The reality is very different. Symptoms can be tiny – a tickly cough that would won’t go away but doesn’t really interfere with your life, a bit of breathlessness walking up the stairs that you put down to being a bit unfit, or your age, feeling more tired than normal.

This is what Spot the Difference is all about – taking notice of any change in your health, something that is unusual for you and doing something about it.”

Throughout November, the charity will be sharing stories of people who spotted a change in their health and took action, people like Tracy.

Tracy first had a chest infection in the winter of 2018. She then had another a few months later and so went to her doctor:

“I was normally fit and well. I’d had the odd cold like everybody does but normally you shake it off so this was unusual for me and so I went to the doctor.
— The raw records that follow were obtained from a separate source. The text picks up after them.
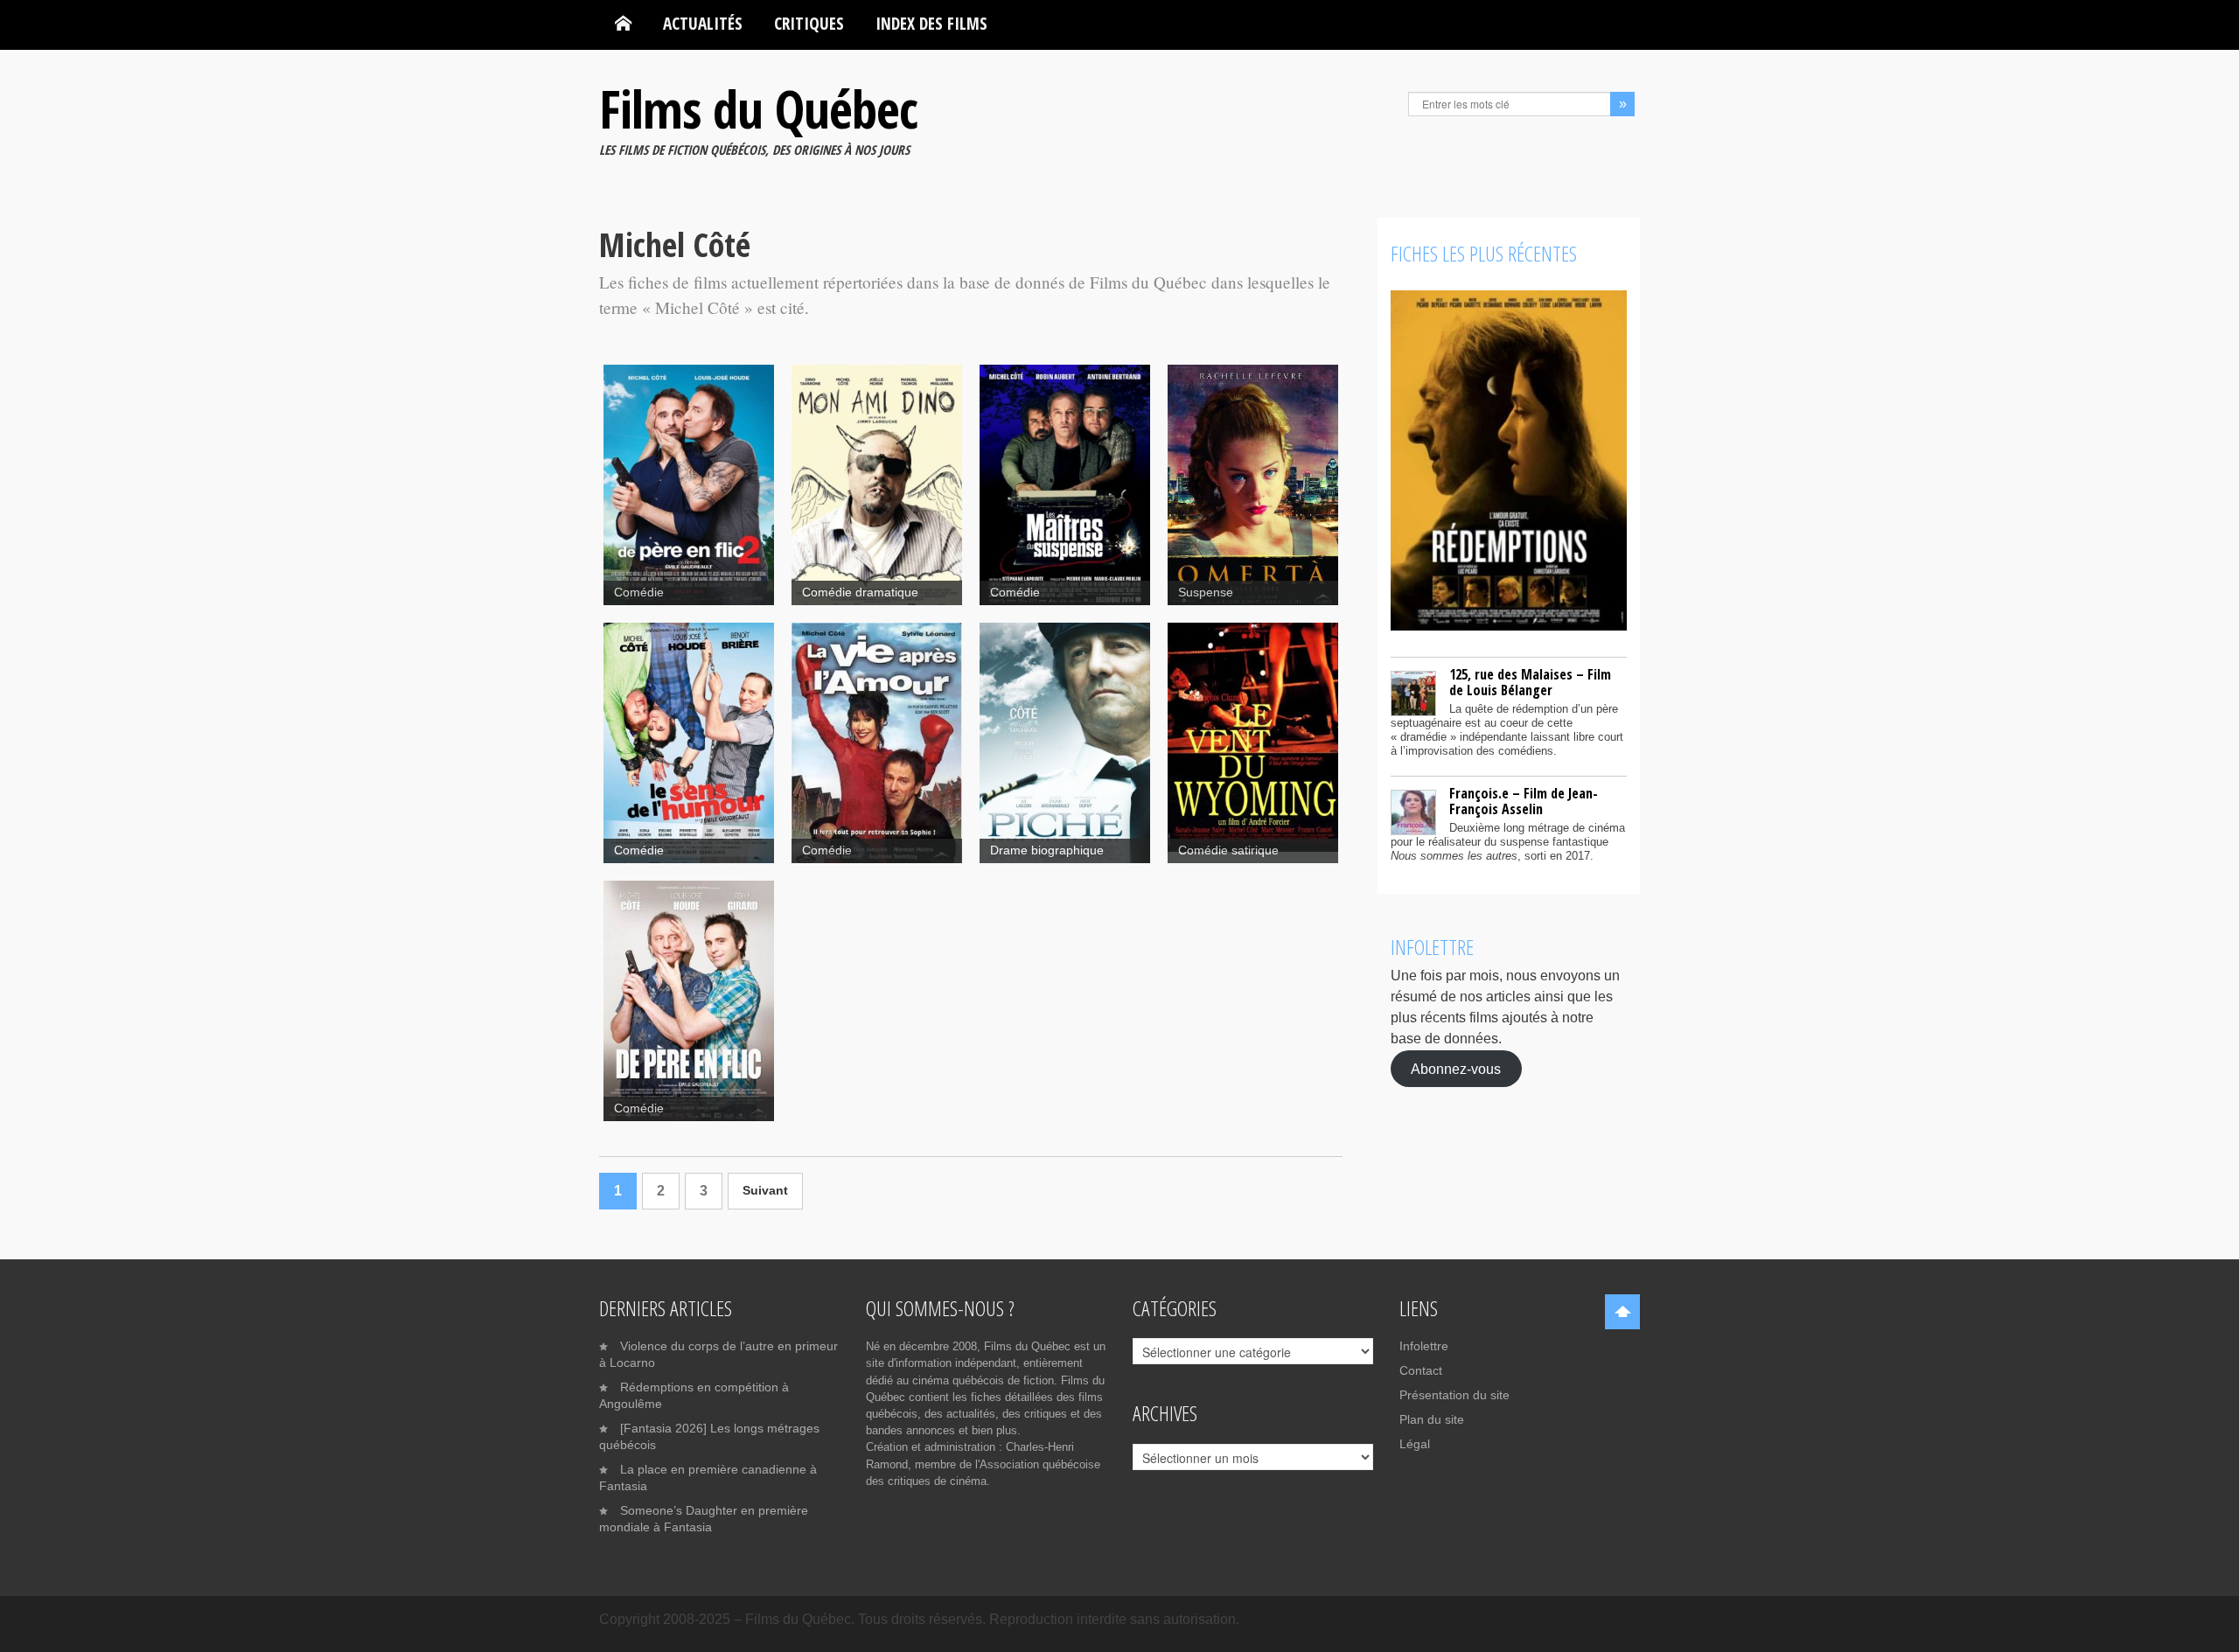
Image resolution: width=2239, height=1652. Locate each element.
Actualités (703, 23)
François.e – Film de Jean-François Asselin (1523, 801)
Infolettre (1423, 1346)
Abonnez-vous (1456, 1068)
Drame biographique (1047, 850)
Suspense (1205, 592)
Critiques (809, 23)
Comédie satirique (1228, 850)
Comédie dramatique (860, 592)
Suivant (765, 1190)
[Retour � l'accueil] (623, 23)
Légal (1414, 1444)
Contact (1420, 1370)
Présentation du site (1454, 1395)
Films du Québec (758, 108)
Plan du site (1431, 1419)
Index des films (931, 23)
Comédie (639, 592)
At the appointment, I told him about the cough I had had over Christmas as well as the one I had currently and something just sort of clicked with him. He asked if I was normally fit and healthy and when I replied yes, he sent me straight for an x-ray.”

The charity is also encouraging people to share their pre and post diagnosis pictures on social media.

“People expect someone who is just about to be diagnosed with lung cancer to look poorly,” Paula explains “but quite often they don’t. You wouldn’t be able to spot anything obviously wrong.

That’s why we’re asking anyone affected by lung cancer – either themselves directly or loved one – to join our social campaign using the #spotthedifference and #lcsm and help us highlight the subtlety of symptoms.

We then want them to post a second, more recent, picture. This is to demonstrate that, when lung cancer is caught early, people can have curative treatment or, thanks to advances in treatment, people can live well with incurable disease. There is a lot of fear around lung cancer. This is completely understandable but we do not want this fear to be the reason people are not coming forward with symptoms. The sooner lung cancer is caught, the easier it is to treat so we urge anyone who is experiencing any differences in their health to contact their GP practice.”